How Arizona is going to train and supply that work force is the key.
“This is where they get their start. This is where the fire is lit, and this is where they find what they really want to do,” she said. “And so if we can start them out like that, the sky’s the limit.”
Educational training like this used to be called “shop,” or “vocational training” then “trade schools.” That’s changed.
“That’s an old term. We like to think of ourselves as the new CTE school: Career and Technical (Education),” Downey said.
That simple change in terminology is just one piece designed to prepare Arizona to become a technology hub. Dr. Lattie Coor, CEO of the Center for the Future of Arizona, is also not a fan of the term “trade school.”
“I believe we are all educating people for life and for career,” said Coor. “It is career and technical education, and some of the more attractive and valuable jobs, right now today, can be earned by a student preparing him or herself to be effective in that.”
Both Downey and Coor spoke about a two-pronged approach for students to have a marketable skill and a business certificate.
“The thing I think mostly, (that) young people need to have is a license to a job, and a license to advance education later,” said Coor. “In order to sell our potential workforce to modern industry, we need to be absolutely clear about how well we’re doing, how many students we’re producing, and what quality of work they’re doing.”
State universities, community college work skills programs and nationally-recognized high schools are some of the other bright spots in Arizona education, according to Coor.

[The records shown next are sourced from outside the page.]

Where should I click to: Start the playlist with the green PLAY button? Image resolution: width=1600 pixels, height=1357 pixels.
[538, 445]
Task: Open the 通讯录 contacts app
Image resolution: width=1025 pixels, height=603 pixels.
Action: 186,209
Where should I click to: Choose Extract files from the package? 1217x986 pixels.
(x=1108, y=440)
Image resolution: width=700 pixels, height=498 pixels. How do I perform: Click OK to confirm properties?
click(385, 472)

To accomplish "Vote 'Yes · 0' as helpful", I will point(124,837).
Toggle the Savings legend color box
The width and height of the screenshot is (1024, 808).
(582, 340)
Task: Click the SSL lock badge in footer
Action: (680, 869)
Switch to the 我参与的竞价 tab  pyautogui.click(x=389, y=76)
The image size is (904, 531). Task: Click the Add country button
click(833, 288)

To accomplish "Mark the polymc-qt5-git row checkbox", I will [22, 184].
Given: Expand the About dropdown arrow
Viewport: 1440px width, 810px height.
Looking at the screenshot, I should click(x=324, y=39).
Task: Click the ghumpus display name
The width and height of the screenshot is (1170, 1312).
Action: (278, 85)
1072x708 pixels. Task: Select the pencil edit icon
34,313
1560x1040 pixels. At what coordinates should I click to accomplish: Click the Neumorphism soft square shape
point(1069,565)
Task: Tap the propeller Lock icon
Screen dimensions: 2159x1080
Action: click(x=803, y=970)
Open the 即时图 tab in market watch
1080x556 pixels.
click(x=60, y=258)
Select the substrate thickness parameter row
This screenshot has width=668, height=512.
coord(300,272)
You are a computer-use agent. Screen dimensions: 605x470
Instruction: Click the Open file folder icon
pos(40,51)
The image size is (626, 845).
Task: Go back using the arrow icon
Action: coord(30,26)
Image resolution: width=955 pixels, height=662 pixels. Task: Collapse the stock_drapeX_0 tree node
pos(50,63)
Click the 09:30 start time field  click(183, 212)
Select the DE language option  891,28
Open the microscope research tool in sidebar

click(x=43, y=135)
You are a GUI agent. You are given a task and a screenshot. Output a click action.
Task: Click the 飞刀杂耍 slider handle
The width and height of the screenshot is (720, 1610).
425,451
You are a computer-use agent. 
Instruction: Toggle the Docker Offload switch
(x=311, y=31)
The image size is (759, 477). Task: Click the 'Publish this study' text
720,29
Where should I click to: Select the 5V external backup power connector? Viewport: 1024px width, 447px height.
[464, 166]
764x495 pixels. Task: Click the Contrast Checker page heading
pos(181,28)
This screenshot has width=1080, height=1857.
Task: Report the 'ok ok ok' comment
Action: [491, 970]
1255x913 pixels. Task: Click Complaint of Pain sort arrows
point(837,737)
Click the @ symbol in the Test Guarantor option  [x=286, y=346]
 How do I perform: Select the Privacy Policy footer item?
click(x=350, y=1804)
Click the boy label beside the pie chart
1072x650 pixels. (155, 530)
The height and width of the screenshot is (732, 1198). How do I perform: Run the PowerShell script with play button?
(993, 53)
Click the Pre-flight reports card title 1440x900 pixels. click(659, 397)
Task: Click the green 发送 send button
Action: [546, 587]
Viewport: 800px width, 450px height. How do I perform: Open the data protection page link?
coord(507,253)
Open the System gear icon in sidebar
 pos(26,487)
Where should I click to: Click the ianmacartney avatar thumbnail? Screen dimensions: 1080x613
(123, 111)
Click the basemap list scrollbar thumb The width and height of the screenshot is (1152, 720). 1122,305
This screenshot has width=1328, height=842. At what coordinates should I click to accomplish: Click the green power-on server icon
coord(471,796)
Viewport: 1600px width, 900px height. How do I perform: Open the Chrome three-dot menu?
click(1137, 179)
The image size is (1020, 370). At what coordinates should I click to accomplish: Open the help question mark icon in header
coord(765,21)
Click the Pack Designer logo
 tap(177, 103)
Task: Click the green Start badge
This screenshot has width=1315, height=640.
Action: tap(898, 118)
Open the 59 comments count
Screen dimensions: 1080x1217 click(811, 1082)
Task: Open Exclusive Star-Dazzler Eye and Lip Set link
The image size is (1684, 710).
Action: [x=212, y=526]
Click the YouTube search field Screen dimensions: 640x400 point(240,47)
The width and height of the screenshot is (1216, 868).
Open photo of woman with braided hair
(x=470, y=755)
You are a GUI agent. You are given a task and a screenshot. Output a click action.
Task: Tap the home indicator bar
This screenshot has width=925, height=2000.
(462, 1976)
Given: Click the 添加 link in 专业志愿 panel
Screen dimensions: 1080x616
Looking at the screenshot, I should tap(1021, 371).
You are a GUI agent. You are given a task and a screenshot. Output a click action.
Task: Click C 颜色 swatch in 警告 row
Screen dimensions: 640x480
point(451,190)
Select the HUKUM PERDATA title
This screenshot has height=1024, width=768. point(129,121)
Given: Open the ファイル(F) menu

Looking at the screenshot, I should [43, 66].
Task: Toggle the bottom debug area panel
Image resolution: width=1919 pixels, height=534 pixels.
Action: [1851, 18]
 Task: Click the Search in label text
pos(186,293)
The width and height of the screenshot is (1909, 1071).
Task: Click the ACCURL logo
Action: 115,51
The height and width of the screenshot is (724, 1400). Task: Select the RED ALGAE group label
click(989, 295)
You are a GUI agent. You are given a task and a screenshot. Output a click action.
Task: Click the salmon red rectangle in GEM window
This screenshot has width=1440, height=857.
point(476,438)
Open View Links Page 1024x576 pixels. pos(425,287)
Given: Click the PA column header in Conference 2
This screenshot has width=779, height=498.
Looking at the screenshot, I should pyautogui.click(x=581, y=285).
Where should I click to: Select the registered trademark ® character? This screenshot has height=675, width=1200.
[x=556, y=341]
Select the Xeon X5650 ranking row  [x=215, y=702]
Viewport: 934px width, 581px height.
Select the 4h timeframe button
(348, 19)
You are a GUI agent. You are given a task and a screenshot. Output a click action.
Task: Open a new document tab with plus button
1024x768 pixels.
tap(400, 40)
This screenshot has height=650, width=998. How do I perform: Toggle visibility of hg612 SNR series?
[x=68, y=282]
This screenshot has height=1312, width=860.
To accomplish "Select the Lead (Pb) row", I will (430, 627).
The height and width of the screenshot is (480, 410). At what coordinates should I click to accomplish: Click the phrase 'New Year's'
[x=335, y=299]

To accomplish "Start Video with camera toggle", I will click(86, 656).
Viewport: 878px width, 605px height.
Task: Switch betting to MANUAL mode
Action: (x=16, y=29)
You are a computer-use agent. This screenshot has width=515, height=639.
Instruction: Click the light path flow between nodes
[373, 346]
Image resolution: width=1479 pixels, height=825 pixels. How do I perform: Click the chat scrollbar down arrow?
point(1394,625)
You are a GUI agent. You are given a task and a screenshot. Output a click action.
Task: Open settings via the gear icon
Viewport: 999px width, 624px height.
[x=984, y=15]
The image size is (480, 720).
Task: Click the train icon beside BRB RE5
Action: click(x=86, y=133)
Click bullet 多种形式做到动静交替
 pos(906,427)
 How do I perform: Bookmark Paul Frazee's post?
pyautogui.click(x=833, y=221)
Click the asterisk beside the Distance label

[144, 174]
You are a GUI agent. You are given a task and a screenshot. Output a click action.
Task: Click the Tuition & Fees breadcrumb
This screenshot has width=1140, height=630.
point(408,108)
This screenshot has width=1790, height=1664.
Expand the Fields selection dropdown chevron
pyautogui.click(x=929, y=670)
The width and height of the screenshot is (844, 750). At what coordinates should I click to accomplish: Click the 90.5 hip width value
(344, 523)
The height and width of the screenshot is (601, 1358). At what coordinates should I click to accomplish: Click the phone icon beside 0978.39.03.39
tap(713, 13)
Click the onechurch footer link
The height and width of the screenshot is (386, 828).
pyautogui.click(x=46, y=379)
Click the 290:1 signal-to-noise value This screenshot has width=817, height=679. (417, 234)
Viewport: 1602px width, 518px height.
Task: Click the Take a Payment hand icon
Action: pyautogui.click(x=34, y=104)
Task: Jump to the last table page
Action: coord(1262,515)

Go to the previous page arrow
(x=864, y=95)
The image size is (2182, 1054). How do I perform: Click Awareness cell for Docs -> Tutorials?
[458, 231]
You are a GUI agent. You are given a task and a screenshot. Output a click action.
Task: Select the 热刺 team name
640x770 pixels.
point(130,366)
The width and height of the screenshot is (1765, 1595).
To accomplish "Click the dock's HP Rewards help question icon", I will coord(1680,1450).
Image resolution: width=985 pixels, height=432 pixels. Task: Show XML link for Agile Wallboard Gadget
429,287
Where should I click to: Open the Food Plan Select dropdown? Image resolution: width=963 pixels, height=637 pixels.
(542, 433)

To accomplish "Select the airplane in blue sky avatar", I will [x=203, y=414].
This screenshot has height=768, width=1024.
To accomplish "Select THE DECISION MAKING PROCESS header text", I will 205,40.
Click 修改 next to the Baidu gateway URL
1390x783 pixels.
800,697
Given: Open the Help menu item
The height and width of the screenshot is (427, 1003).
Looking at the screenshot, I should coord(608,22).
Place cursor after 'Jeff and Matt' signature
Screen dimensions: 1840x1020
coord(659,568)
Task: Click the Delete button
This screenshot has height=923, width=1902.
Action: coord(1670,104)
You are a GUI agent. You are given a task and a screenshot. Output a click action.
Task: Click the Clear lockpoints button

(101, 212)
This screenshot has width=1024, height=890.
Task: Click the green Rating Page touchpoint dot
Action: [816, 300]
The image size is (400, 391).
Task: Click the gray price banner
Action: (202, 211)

“We are performing, but we need, given the reality of the world, to perform at an ever higher standard,” he said. “And we’re on our way, but we have some work to do to get there.”
As for Derrick, he’s now committed to Boise State. With radio and audio technology skills he can use to get a job while at the university, he actually wants to broaden his education even further.
“I’m interested in going into business or politics because I am really interested in both of those fields,” he said. “I feel like I can really get as far as I take myself.”